For those with the good fortune of lactose tolerance, this lovely cheese wheel with onions and sun dried tomatoes sprinkled on top awaited. A wreath of crackers kept this festive appetizer company.
These fashionably sliced egg rolls were layered around another platter with dipping sauce, providing a crunchy alternative to the protein skewers mentioned earlier.
Did I mention that Masala Pop donated a variety of their delicious handmade Indian-spiced popcorn to the event?
The jar in the forefront of this image is a Chai Masala with Assam Tea flavor, but the table also sported Saffron Rose with Sea Salt and Savory Masala with Papadums.
The Shorts Q&A
As I mentioned before, part of the 45th anniversary celebration was the screening of award-winning shorts followed by a question and answer session with a guest judge. This overlapped slightly with the party, but I nipped over before and after the screening to snag a few images. Filmmaker Services Manager, Benjamin Popp, introduced the guest judge to get the evening going.
I’ve now seen Benjamin at multiple NWFC events, and I’m delighted to say that he always wears a smile on his face. Popp is every photographer’s dream!
Following the screening of the seven shorts, the guest judge invited all seven filmmakers up to answer a few of his questions, followed by some burning inquiries by audience members.
The Whitsell is always a little aesthetically challenging given its lack of upward facing stage lighting, but I made out well with some images of the filmmakers from either wing of the room.
As soon as the shorts program Q&A wrapped, folks headed back to the Kridel Ballroom for some brief words by the leadership of the NWFC and the Portland Art Museum (PAM) before digging in to the festivities.
Bill Foster, PAM Director, started out:
Bill was followed by NWFC Education Director Ellen Thomas, who made a pitch for supporting film education through the Give Guide. As I mentioned earlier, the Northwest Film Center is one of less than 150 organizations that was selected to participate in this annual holiday donation drive focused on folks ages 35 years and younger.
It’s no surprise that Thomas’s speech was particularly captivating to the rising filmmakers in the audience. Not only are they the target audience for the Give Guide campaign, but they also form a significant part of NWFC’s educational focus.

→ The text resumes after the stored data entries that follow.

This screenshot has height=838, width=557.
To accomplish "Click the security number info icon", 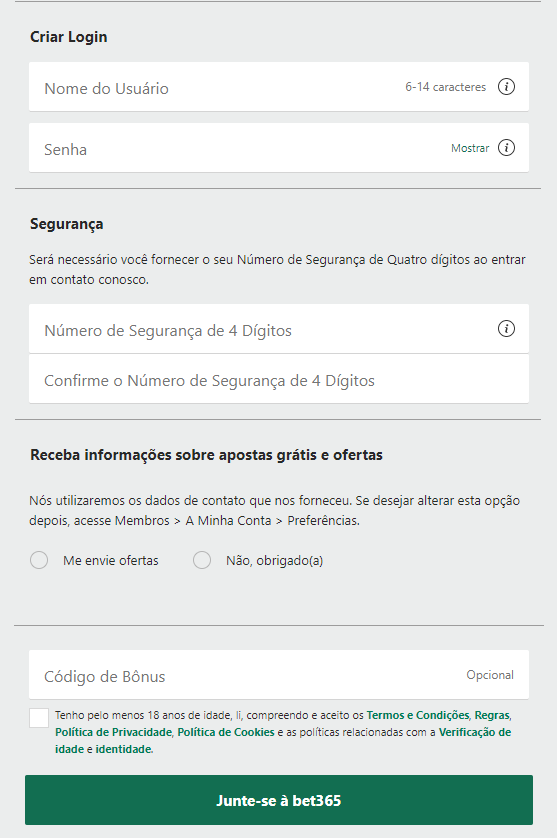I will pos(506,328).
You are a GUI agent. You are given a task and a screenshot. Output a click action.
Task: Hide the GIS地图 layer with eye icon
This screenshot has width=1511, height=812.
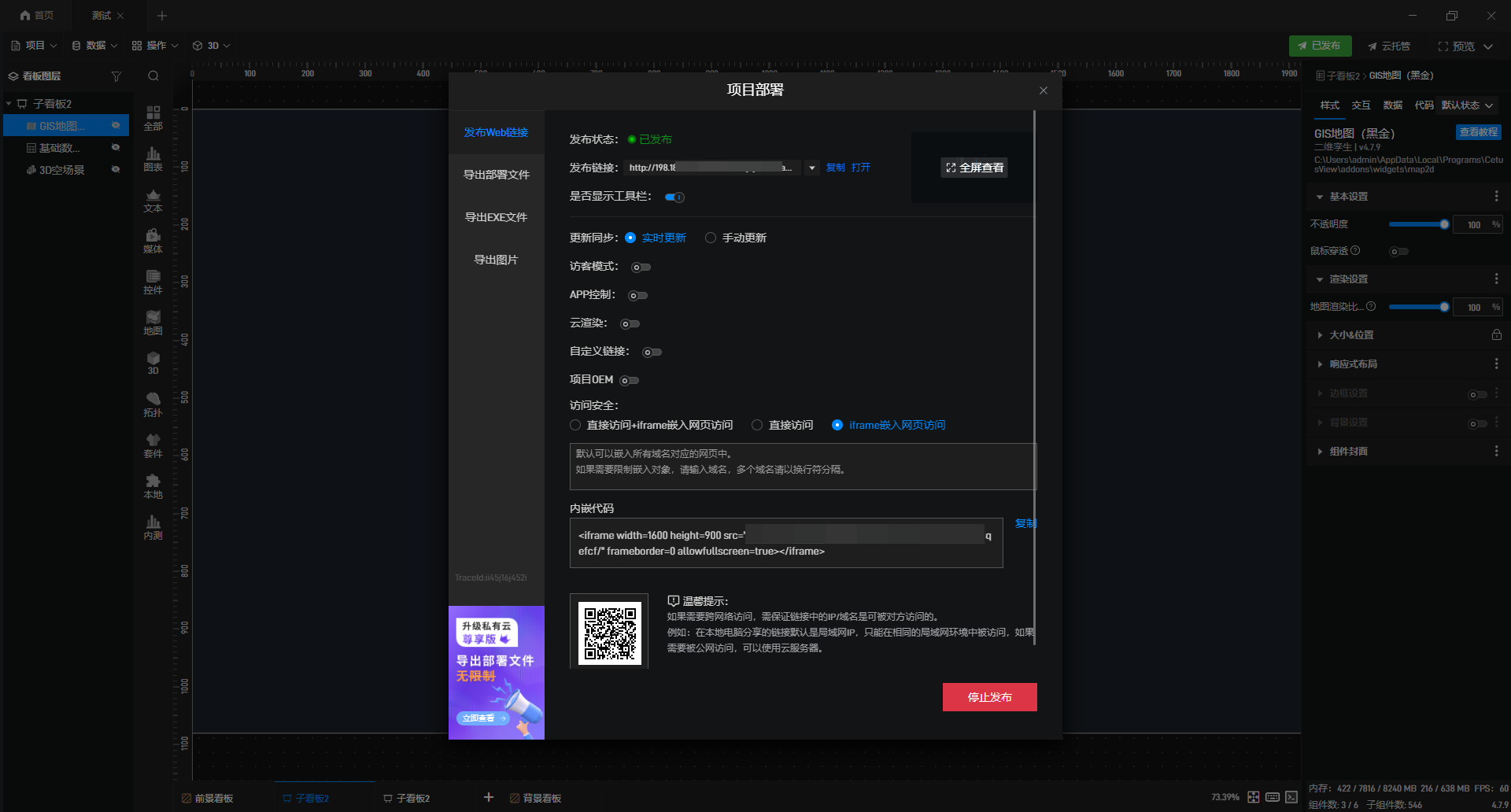pyautogui.click(x=116, y=125)

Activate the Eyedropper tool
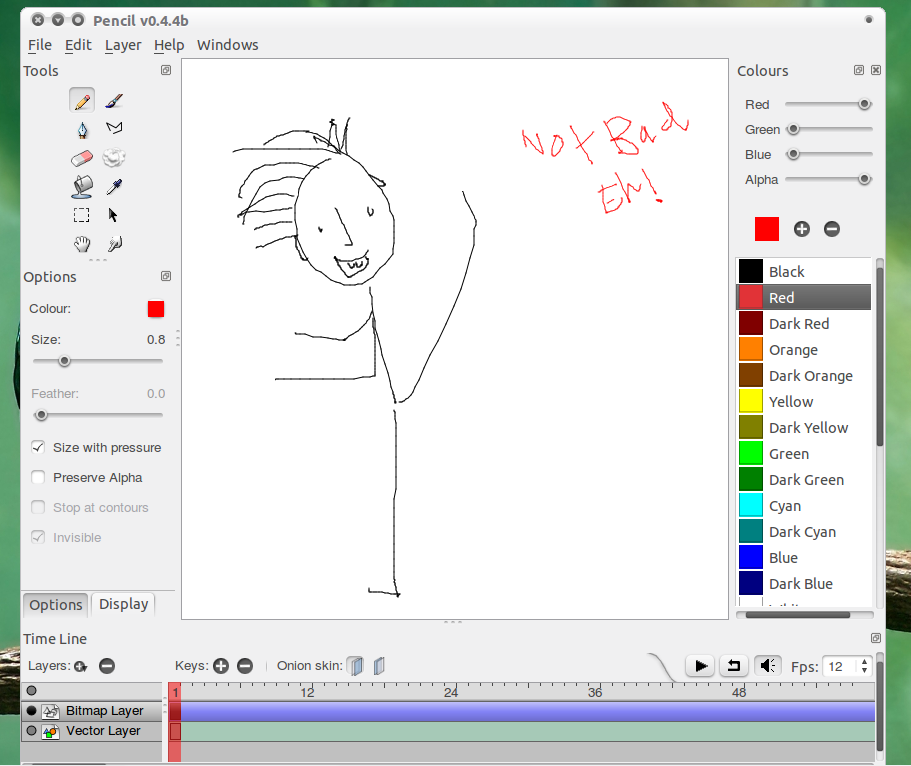(113, 186)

As the evening progressed, I met some lovely film supporters in attendance, like Ron Craig of the Astoria International Film Festival (AIFF). AIFF screens in the fall of each year in Astoria, Oregon, where none other than childhood favorite The Goonies (1985) was filmed.

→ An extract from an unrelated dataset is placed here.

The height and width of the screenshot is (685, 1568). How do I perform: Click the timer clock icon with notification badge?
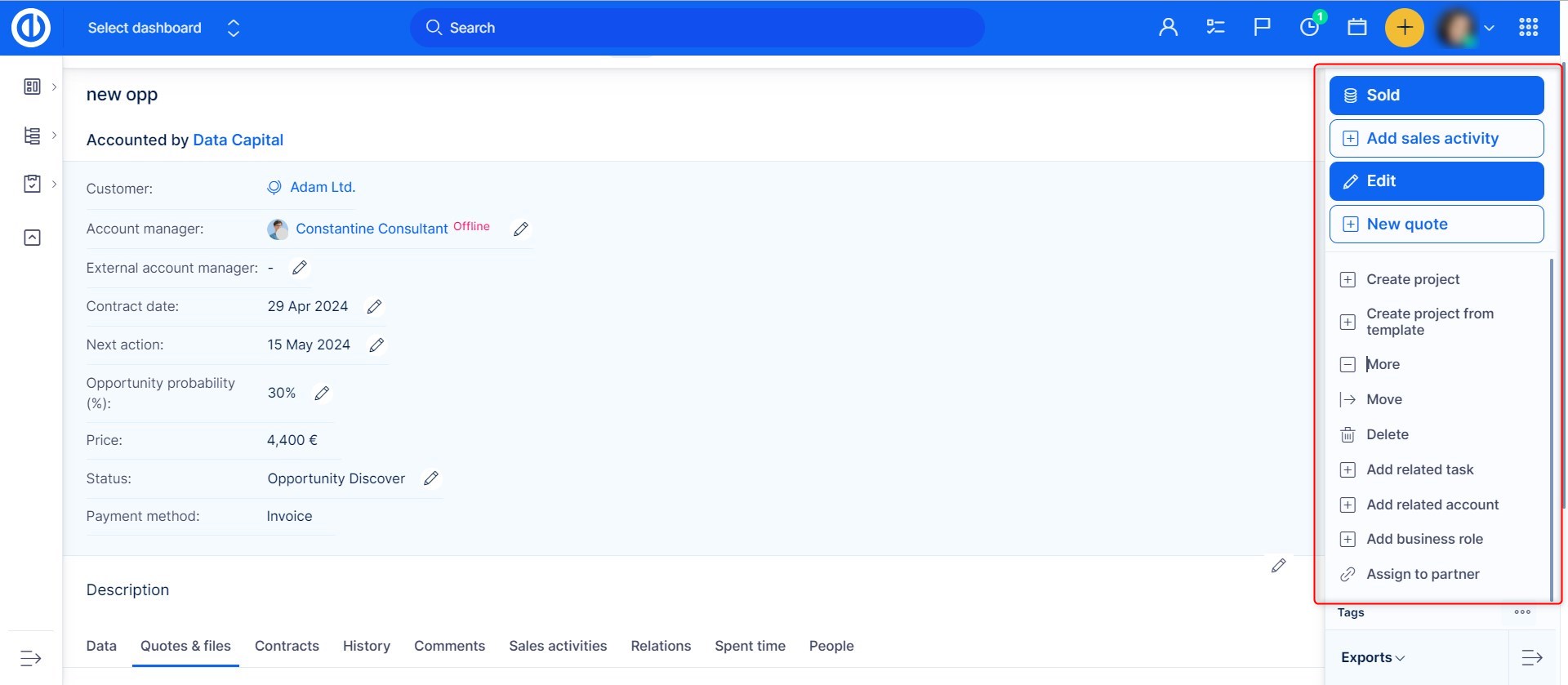click(1309, 28)
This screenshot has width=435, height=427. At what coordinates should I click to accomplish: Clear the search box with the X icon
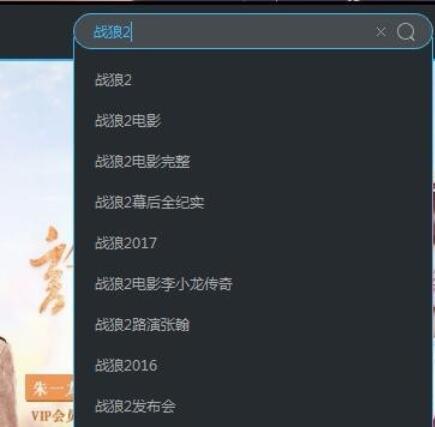[381, 32]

It wouldn’t be a party without some dancing, right? These two lassies below enjoyed some pinot noir and pinot gris, courtesy of Elk Hill Vineyard, as they rocked out to the tunes of XRayFM.

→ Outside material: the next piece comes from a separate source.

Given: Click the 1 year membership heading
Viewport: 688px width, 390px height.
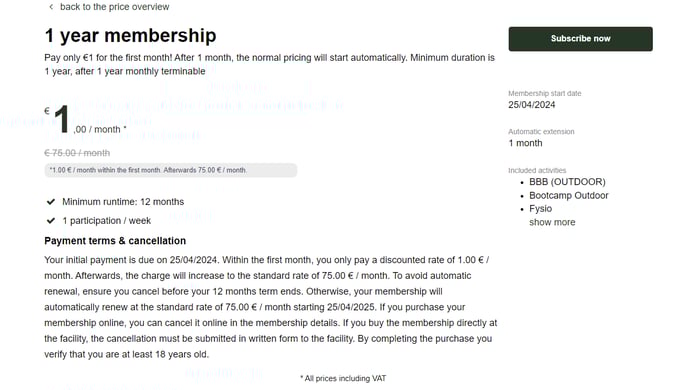Looking at the screenshot, I should tap(130, 36).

One of the honored guests of the evening was Brooke Jacobson, founder of the Northwest Film Center. Brooke may have had a cane, but her legacy and determination made it seem like more of a prop than a necessity. Go Brooke!
As the evening came to a close, I snapped an image of the Northwest Film Center’s staff—the very folks who worked so hard to make this evening a reality.